New Moon, New Intentions
Peace Babes. How ya'll be? I'm alllll the way in my feelings. Hence the T.I. themed blog title. Today, I woke up feeling released and free, but heavy and kinda sad. Lemme share my thoughts, and see if I can make some sense of myself...
I've been on a very deep soul healing journey for a while now. This past year has been really intense. I left my King. We been down a dozen years. The thought of living a life separate from him had me feeling all weighed down and heavy. Plus the family issues I had been running from since childhood. It don't take much to get me in my feelings. Your reading the blog of a being born with 6 planets in retrograde. My sensitivities are next level. My feelings have been hurt concerning my family, not only from childhood related issues, but also because they sent me to the mental hospital just last year. I made the best of the experience, and learned to make peace in a 3D reality I totally disagreed with. My spiritual 5D sef is still quite guarded. Simply because I don't comprehend. It feels like so much is simply not said. Taking daily spiritual baths for 6 months, siting in the tub for 4-6 hrs at a time is how I balanced my mind. It silenced my inner chatter. It was also the 1st time I gave myself permission to just be.
I cried a lot during this time. I was being forced to face my greatest nightmare. The love of my life, not loving or wanting me. One of the last things he said to me the last time we saw one another was that I was not desirable. I didn't know how to take that. It made me feel ugly. Like some good for nothing tramp with 2 kids who would never find love. That was the energy I felt like my King was giving me back then. On tough days, I still feel it. Those are the days I meditate uber heavy. I'm a fighter by nature. I use love as my weapon of choice. I'm healing from an acid overload I been suffering with since birth, thanks to the baby formula I was fed.

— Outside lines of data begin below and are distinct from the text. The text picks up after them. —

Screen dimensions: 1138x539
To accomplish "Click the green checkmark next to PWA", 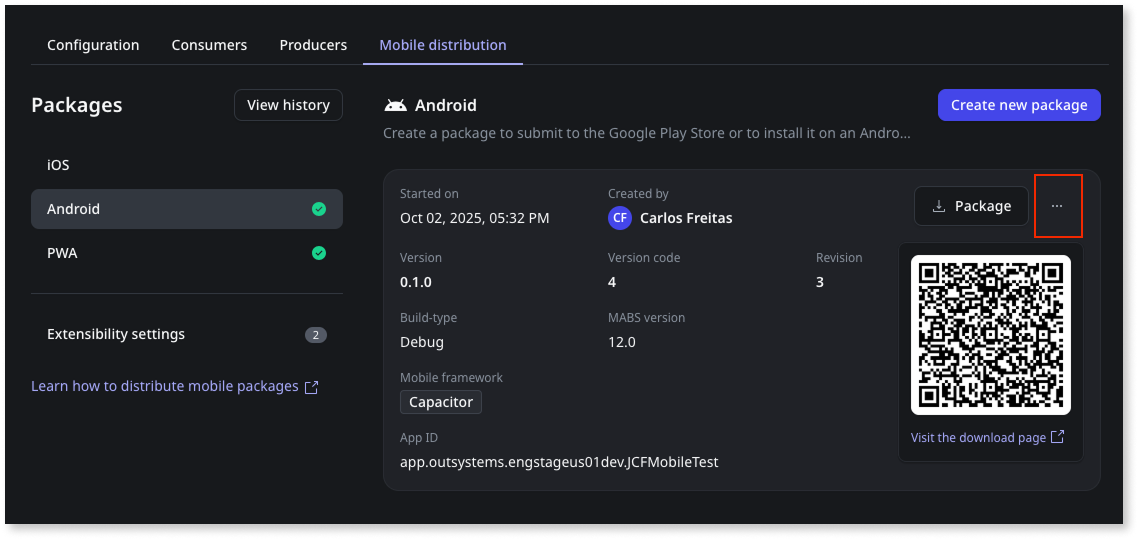I will coord(318,253).
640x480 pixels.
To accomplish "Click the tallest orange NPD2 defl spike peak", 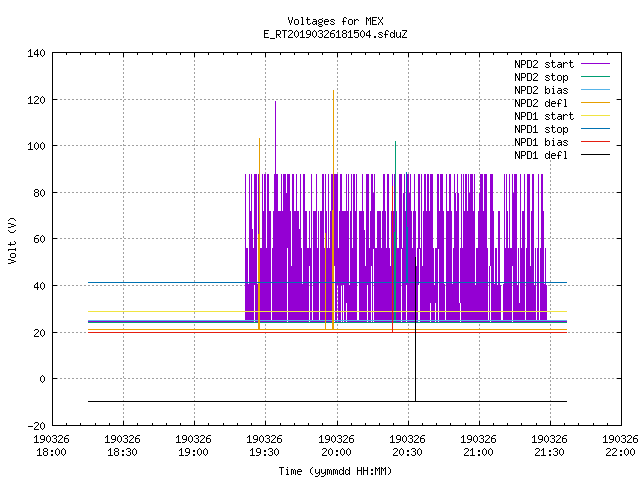I will [333, 91].
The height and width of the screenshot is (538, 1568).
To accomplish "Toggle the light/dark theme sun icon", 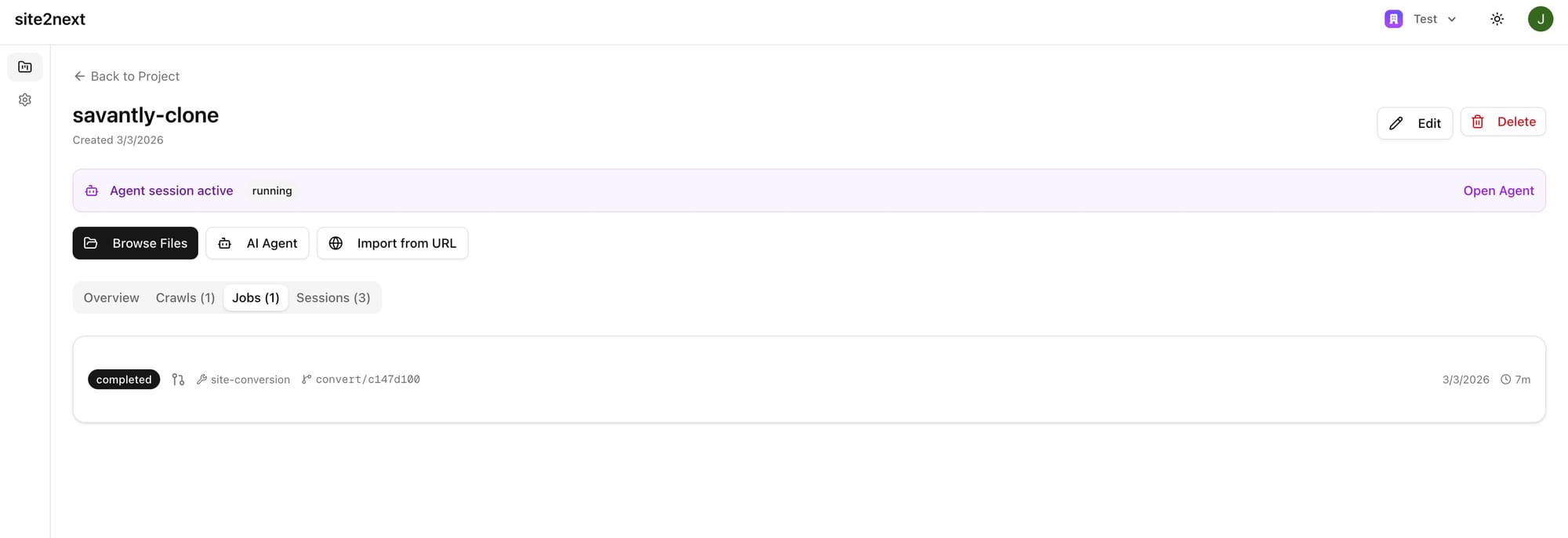I will click(x=1497, y=20).
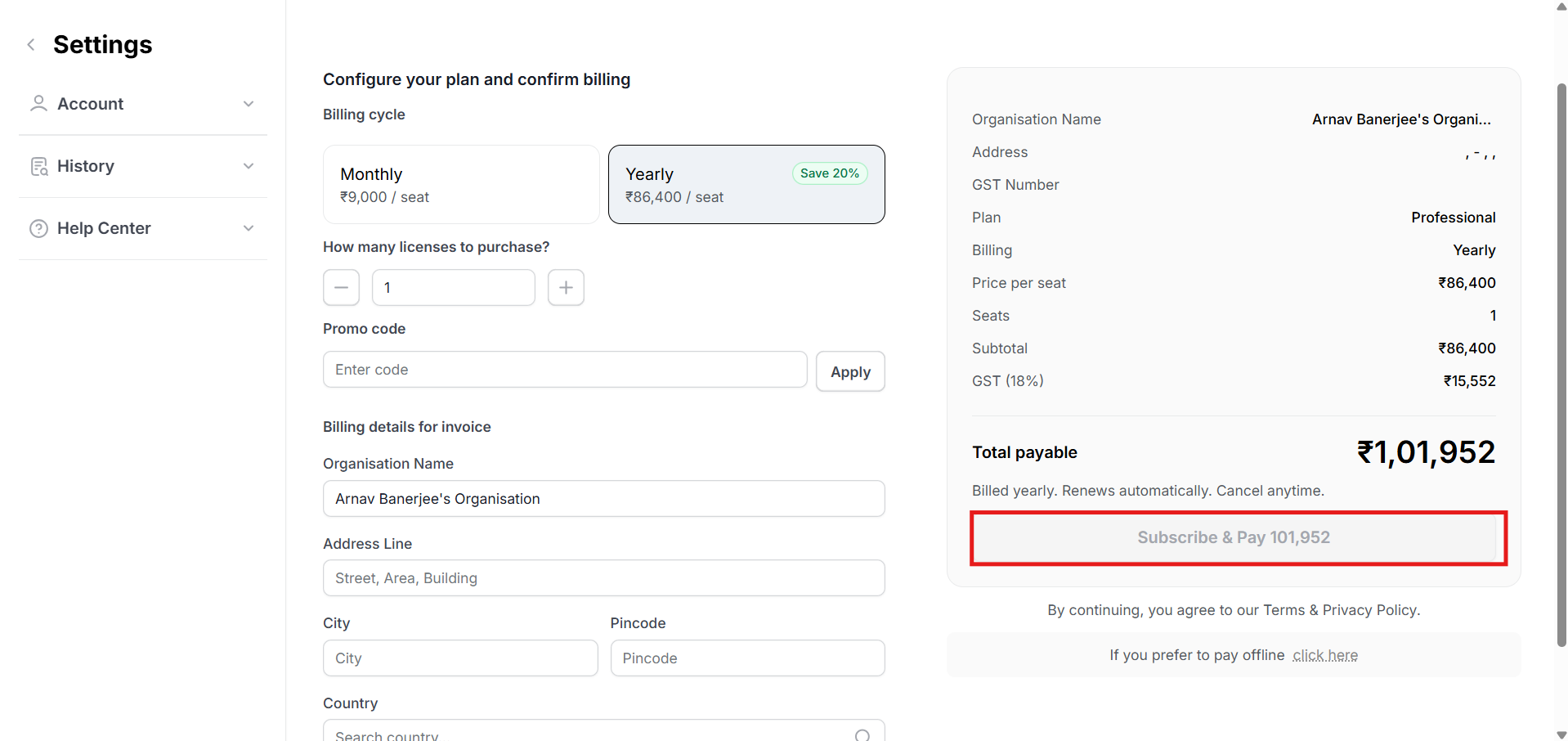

I was balancing feelings of anger and violence. Replaying my King's words in my head resulted in one side of me wantin to hit him in his mouth for talkin shit. While the other side was terrified he as tellin the truth. I didn't get many whoopings as a child, however, I can honestly say that the times I have felt most intimidated, I wanted to swoll up on whomever, and make them give me the respect I felt I deserved in that moment. This was encouraged by the people around me. I'm sheltered, but I'm from Chicago. I have bucko aggressive ways to heal about myself. According to my natal chart, I don't have an ego. However, astrology says at least 1/2 of the Gemini psyche has an ego, as a part of the mental makeup of self.
I cried like a baby when our son told me he wanted to go live with his Dad. I was busy being the revolutionary, karmic, Libra balancer. I was afraid people would mistreat my son in my absence. I left Miami with a helluva explosion. I had to swallow my pride, face my fear and allowed our son to journey with his Dad. I learned that my son's choice was not a rejection of my love. He simply needed time to be with his father. Which I honestly respect. My son established boundaries with me as his Mom, which I majorly respect. My love can be quite suffocating. Especially when I'm attached to the illusion of fear.
If I grew up spending quality time with my Father, I'd be a whole other Being today. I have resentment that runs so deep that some days I wake up and challenge myself to be quiet as much as possible, as long as possible. Before I became responsible with my energy, I would wake up in a bad mood and argue with everyone around me because of it. Then blame them for the reality I manifested and punish myself because I felt guilty for doing that. I was a true basket case. All because I was too busy thinking about others, I forgot to think of myself. Our thoughts create our World. It's my honor to do anything I can to afford anyone I can with my bought sense.I am healing form massive memories of rejection. It feels horrible and majorly distracting. October 8, 2018, we had a new moon in Libra. Making now a beautiful time for new beginnings.
Fall is here and the energy is excited. The harvest from our crops are coming in. Any energy outside of unconditional love can manifest a sweet dream to a beautiful nightmare. Making now the best time for a release ritual. Take the time to write out separate letters to people you need to forgive. Speak from your heart and honor your truth. Burn a yellow 7 day spiritual candle and make peace with the words you write. Continue to mediate daily. Burn your letters. Turning the paper into ashes sends your message to the ethers. Believe that what you wrote out is already done. Float on the energy of what life would feel like if you manifested the peace you are currently manifesting. And that, is what we call alchemy.